Entonces, y teniendo en cuenta la abundante cantidad de información y estudios sobre el tema: ¿Fue inocuo el miedo que se sembró durante tantos meses desde el comienzo de la peste de coronavirus y por el transcurso de dos años? ¿Sirvió solamente, como piensan algunos, para favorecer la adopción de medidas de autocuidado por parte de una población poco acostumbrada a tenerlas o pudo tener consecuencias no del todo estudiadas hasta este momento? ¿Pudo enfermarnos el miedo atroz que se inoculó en gran parte de la población? ¿Pudo afectarnos el temor hasta llegar a ser la principal causa de muerte de muchas personas en condiciones físicas que de otro modo les hubiesen posibilitado sobrevivir? Y lo que es todavía más perturbador: ¿Se alimentó ese miedo inocentemente o a sabiendas de lo que podía provocar? 

 

Fuentes: 

– Basedow, Herbert. 1925. The Australian Aboriginal. F. W. Preece and Sons. Adelaida. 

– Cannon, Walter B. 1942. “Voodoo” death. American Anthropologist. Vol. 44. N.º 2, pp:

169-181. 

– Colloca, Luana y Barsky, Arthur J. 2020. Placebo and Nocebo Effects. The New England Journal of Medicine. 

Massachusetts Medical Society. Febrero 6, 2020. Pp: 554 – 561. 

– Dávalos, Juan Carlos. 1997. Obras completas (Ëditas) Volúmen III. Honorable Senado de la Nación.
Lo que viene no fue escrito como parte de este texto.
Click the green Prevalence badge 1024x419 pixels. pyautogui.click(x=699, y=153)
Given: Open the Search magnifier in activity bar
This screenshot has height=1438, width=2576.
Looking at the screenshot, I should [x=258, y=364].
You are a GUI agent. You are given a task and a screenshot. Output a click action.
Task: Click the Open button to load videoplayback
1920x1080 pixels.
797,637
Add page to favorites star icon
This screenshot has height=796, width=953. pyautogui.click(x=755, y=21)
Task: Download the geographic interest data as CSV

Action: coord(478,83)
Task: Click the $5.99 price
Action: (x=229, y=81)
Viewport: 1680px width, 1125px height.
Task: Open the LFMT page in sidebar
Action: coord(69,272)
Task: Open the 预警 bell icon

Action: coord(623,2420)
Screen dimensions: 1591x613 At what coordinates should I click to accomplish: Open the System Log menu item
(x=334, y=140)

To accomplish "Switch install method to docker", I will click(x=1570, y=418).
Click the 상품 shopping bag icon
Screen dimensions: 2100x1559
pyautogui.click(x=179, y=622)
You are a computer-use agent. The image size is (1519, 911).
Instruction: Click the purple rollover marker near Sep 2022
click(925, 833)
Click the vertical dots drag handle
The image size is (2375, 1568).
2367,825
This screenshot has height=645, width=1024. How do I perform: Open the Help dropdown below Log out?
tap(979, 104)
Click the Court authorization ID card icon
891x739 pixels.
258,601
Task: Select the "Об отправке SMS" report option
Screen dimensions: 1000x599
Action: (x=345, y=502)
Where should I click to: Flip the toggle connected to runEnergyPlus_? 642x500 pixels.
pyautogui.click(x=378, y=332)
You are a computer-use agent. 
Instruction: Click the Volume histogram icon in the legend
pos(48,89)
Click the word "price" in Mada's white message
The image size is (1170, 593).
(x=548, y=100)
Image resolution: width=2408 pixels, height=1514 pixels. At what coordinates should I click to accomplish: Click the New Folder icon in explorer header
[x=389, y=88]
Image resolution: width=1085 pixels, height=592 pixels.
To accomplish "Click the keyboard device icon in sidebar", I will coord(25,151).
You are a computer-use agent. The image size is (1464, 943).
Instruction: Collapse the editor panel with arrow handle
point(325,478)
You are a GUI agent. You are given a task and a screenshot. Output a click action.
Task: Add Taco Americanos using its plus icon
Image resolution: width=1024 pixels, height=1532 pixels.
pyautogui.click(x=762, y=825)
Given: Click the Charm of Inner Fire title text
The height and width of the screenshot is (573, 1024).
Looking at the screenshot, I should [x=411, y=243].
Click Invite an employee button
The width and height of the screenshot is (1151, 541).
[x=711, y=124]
Buenos Aires. 

– Duque Moreno, Aránzazu y Blanco Núñez, Basilio. 2022. Qué es la «coronafobia», el miedo «desadaptativo» que no nos protege del coronavirus. BBC NEWS/Mundo. En línea en: https://www.bbc.com/mundo/noticias-59927239#:~:text=El%20miedo%20al%20contagio%20es,contagiar%20a%20los%20seres%20queridos.

– Engel, G. L. 1968. A Life Setting Conducive to Illness. Bulletin of the Menninger Clinic 32:355-365.

– García Pinto, Roberto. 1961. Autores y personajes. Ensayos sobre la realidad y la ficción. Cuadernos de Humanitas. Facultad de Filosofía y Letras. Universidad Nacional de Tucumán. Tucumán. 

– Holt, William C. 1969. Death by suggestion. Canadian Psichyatric Association Journal, 14: 81-82

– Lachman, Sheldon J. 1983. A psychophysiological interpretation of voodoo illness and voodoo death. Omega, 13, 345-360. 

– Lester, David. 1972. Voodoo death. American Anthropologist. Nº 74. Pp: 386-390.

– Lester, David. 2009. Voodoo death. OMEGA Journal of Death and Dying. Vol. 59 (1) 1-18.

– Lévi-Strauss, Claude. 1994. Antropología estructural. Ediciones Altaya. Barcelona. 

– Patrón Costas, Roberto Luis. 2007. Estancia E Rey. Editorial Maktub. Salta. 

– Richter, C. P. 1957. On the phenomenon of sudden death in animals and men. Psychosomatic Medicine. Vol. 19. Nº 3. 191-198.

– Vivante, Armando y Palma, Néstor Homero. 1972. Magia y daño por imágenes en la sociedad argentina. Ediciones Cabargon. Buenos Aires.